14. Ross Lyon (Fremantle Dockers)
Fremantle beat Port Adelaide and Sydney but lost their four other games. The fact they lost the derby comprehensively means the Dockers should consider a change of coach; there has even been a petition to get rid of Ross Lyon, and rightly so. Apart from having a mediocre record in his last six games, Lyon has coached Fremantle extremely poorly, as they kicked eight goals or less on three occasions.
15. Ken Hinkley (Port Adelaide Power)
Port Adelaide may have beaten Geelong and Adelaide, but they were uncompetitive in Round 17 and 18, where the manner in which they played wasn’t up to standard. It appeared as if there wasn’t an adequate game plan put in place by Hinkley. The players clearly weren’t responding in the way he wanted them to play, which made the two wins that they had during this period almost irrelevant.
16. Nathan Buckley (Collingwood Magpies)
It was a mixture of good and bad performances from Collingwood, but on the whole it was extremely disappointing. They managed to beat West Coast at Optus Stadium, but they lost to North Melbourne, Hawthorn and a depleted Greater Western Sydney and were fortunate to beat the Western Bulldogs. Nathan Buckley was thoroughly outplayed in Round 15 against North Melbourne and Round 18 against Greater Western Sydney.
17. Allan Richardson (St Kilda Saints)
The only win for Allan Richardson came in Round 13 when they beat the Gold Coast Suns. Despite resigning from his job, as he was unlikely to be coaching next year.
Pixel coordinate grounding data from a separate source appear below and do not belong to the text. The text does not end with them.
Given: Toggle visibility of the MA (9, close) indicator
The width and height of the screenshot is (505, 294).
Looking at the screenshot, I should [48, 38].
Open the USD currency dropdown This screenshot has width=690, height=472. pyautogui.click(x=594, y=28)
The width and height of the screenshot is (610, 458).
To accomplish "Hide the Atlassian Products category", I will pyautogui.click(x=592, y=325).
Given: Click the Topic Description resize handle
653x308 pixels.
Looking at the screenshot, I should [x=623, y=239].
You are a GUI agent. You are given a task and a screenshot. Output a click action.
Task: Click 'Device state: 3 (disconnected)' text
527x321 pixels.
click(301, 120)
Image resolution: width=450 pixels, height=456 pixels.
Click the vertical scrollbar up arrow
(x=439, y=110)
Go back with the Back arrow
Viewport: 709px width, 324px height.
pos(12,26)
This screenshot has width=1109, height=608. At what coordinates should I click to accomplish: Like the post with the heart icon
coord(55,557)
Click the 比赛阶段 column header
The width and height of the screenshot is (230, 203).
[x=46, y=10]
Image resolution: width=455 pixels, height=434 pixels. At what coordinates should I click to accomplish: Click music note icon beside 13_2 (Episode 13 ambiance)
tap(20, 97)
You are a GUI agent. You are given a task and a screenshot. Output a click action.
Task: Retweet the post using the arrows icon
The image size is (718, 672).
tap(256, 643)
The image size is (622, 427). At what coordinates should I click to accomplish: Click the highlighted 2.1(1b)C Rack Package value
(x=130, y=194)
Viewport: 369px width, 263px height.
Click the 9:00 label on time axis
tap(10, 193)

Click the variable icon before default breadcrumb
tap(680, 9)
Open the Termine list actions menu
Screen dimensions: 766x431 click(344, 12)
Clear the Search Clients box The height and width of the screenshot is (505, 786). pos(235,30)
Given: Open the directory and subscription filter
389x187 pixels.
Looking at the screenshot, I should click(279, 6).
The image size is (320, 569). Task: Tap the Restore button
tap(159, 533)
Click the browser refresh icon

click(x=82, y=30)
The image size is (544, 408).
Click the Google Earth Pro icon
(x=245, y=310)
St Kilda nearly beat Geelong in Richardson’s last game in charge. Unfortunately the five games Richardson coached during this period weren’t up to standard.
18. Stuart Dew (Gold Coast Suns)
Gold Coast were completely uncompetitive in Round 16 against Richmond and in Round 17 aainst Adelaide. The Suns lost all six games, and Stuart Dew can instil belief and morale into the group, but at the end of the day if you are uncompetitive, losing games by nearly a 100, it becomes irrelevant.